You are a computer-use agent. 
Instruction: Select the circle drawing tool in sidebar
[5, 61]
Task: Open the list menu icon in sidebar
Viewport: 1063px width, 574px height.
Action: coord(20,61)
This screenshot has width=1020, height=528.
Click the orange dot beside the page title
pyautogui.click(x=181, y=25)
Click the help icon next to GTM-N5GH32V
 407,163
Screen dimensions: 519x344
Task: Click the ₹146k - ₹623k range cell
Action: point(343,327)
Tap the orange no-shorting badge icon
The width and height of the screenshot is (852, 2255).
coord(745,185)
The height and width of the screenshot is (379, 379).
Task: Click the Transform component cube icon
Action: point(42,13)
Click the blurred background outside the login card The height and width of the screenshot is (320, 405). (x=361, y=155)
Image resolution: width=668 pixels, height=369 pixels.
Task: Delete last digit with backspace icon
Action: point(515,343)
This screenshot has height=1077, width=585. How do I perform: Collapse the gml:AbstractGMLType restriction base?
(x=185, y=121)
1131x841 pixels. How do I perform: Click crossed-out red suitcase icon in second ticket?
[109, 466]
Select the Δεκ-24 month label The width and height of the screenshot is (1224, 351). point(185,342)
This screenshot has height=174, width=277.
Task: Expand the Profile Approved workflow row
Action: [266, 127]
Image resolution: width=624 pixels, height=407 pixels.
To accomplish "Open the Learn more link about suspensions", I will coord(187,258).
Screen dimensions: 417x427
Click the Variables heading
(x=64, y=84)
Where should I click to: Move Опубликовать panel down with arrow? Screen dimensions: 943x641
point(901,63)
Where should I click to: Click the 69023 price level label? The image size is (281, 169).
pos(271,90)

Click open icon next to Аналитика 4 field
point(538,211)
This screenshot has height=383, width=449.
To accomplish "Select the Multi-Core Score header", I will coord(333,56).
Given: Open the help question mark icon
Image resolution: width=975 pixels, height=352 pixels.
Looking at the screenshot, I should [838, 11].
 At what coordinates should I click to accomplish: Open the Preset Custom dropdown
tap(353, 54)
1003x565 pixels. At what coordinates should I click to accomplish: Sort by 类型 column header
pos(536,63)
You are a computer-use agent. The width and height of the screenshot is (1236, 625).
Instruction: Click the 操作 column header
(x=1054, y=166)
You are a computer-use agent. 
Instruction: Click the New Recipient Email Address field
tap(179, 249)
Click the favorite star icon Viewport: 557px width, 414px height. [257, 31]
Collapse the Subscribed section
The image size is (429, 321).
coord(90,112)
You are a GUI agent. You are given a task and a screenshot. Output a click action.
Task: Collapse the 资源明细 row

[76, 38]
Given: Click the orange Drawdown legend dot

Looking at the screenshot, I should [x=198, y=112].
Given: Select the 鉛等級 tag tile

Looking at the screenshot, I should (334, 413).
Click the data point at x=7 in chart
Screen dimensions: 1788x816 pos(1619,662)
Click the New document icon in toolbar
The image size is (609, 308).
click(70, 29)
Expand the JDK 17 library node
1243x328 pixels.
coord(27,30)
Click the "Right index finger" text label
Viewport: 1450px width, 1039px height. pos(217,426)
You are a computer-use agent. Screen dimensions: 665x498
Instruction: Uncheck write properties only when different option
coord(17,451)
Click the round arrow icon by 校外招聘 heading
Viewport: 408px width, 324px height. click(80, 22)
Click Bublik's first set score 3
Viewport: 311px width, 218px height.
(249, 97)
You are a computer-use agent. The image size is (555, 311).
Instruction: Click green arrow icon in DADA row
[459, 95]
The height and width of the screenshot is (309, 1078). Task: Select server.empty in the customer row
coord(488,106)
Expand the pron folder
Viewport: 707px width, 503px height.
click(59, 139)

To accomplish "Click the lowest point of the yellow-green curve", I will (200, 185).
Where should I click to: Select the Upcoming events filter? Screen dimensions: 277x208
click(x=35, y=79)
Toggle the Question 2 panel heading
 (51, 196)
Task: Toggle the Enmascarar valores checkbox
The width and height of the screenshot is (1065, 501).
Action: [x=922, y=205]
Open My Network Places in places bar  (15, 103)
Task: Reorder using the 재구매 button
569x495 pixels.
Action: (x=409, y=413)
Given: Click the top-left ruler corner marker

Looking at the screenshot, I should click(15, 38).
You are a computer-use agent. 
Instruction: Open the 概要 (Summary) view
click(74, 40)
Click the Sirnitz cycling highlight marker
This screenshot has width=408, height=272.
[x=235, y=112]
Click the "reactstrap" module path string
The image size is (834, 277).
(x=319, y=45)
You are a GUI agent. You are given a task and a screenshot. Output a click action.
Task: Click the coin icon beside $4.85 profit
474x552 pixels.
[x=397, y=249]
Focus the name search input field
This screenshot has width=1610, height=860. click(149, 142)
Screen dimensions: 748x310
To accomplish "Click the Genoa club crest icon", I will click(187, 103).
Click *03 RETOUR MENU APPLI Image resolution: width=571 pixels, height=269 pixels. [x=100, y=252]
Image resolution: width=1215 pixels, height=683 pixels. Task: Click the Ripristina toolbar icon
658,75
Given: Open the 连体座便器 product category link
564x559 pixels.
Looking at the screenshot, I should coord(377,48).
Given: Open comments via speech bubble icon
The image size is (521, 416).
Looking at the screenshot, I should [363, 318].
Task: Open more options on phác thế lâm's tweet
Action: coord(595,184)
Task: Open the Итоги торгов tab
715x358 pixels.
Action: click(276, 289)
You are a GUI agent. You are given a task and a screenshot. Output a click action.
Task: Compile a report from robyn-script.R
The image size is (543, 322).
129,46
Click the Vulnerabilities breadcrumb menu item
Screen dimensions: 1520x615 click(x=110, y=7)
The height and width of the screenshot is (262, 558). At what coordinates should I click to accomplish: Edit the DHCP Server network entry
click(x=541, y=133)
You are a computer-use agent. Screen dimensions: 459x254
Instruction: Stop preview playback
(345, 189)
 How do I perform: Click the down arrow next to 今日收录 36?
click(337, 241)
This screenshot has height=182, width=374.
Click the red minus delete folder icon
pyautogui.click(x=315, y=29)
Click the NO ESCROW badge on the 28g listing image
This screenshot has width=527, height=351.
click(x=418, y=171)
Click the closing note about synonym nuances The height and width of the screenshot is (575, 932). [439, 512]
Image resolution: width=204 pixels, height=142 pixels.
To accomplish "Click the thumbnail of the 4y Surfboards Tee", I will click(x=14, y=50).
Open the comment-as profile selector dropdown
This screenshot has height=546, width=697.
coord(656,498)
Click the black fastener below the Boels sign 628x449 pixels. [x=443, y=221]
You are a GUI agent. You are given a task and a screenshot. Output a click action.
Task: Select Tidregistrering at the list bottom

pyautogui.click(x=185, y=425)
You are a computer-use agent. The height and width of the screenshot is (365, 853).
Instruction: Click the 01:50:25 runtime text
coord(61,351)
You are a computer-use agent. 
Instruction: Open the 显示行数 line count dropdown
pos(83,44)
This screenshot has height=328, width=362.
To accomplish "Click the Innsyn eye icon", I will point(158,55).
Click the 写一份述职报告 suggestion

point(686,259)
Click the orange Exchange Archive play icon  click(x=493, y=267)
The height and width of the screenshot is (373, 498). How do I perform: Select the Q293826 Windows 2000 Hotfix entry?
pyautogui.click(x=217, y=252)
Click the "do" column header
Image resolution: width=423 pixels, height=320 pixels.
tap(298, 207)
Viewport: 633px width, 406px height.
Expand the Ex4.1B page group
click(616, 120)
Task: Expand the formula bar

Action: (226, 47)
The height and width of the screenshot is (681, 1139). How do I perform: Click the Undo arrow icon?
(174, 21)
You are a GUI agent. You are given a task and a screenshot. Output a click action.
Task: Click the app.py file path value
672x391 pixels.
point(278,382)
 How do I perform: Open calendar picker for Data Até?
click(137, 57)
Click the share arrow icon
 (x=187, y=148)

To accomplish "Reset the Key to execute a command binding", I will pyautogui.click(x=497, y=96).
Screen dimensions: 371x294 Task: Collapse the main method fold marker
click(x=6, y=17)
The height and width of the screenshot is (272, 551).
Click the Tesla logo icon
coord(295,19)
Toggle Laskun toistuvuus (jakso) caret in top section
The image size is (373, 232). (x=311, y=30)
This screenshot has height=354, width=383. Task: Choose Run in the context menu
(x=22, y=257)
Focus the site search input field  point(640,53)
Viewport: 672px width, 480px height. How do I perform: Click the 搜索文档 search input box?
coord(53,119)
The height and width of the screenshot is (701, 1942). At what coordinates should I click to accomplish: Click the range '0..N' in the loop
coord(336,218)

__WHAT THE TASK ASKS__:
Extract from the records above the lines from the one containing "Where should I click to: Select" to the one containing "You are a computer-use agent. Screen dimensions: 459x254", both lines included, exactly as they appear and with nothing else.

__ANSWER TO THE PROBLEM__:
Where should I click to: Select the Upcoming events filter? Screen dimensions: 277x208
click(x=35, y=79)
Toggle the Question 2 panel heading
 (51, 196)
Task: Toggle the Enmascarar valores checkbox
The width and height of the screenshot is (1065, 501).
Action: [x=922, y=205]
Open My Network Places in places bar  (15, 103)
Task: Reorder using the 재구매 button
569x495 pixels.
Action: (x=409, y=413)
Given: Click the top-left ruler corner marker

Looking at the screenshot, I should click(15, 38).
You are a computer-use agent. 
Instruction: Open the 概要 (Summary) view
click(74, 40)
Click the Sirnitz cycling highlight marker
This screenshot has width=408, height=272.
[x=235, y=112]
Click the "reactstrap" module path string
The image size is (834, 277).
(x=319, y=45)
You are a GUI agent. You are given a task and a screenshot. Output a click action.
Task: Click the coin icon beside $4.85 profit
474x552 pixels.
[x=397, y=249]
Focus the name search input field
This screenshot has width=1610, height=860. click(149, 142)
Screen dimensions: 748x310
To accomplish "Click the Genoa club crest icon", I will click(187, 103).
Click *03 RETOUR MENU APPLI Image resolution: width=571 pixels, height=269 pixels. [x=100, y=252]
Image resolution: width=1215 pixels, height=683 pixels. Task: Click the Ripristina toolbar icon
658,75
Given: Open the 连体座便器 product category link
564x559 pixels.
Looking at the screenshot, I should coord(377,48).
Given: Open comments via speech bubble icon
The image size is (521, 416).
Looking at the screenshot, I should [363, 318].
Task: Open more options on phác thế lâm's tweet
Action: coord(595,184)
Task: Open the Итоги торгов tab
715x358 pixels.
Action: click(276, 289)
You are a GUI agent. You are given a task and a screenshot. Output a click action.
Task: Compile a report from robyn-script.R
The image size is (543, 322).
129,46
Click the Vulnerabilities breadcrumb menu item
Screen dimensions: 1520x615 click(x=110, y=7)
The height and width of the screenshot is (262, 558). At what coordinates should I click to accomplish: Edit the DHCP Server network entry
click(x=541, y=133)
You are a computer-use agent. Screen dimensions: 459x254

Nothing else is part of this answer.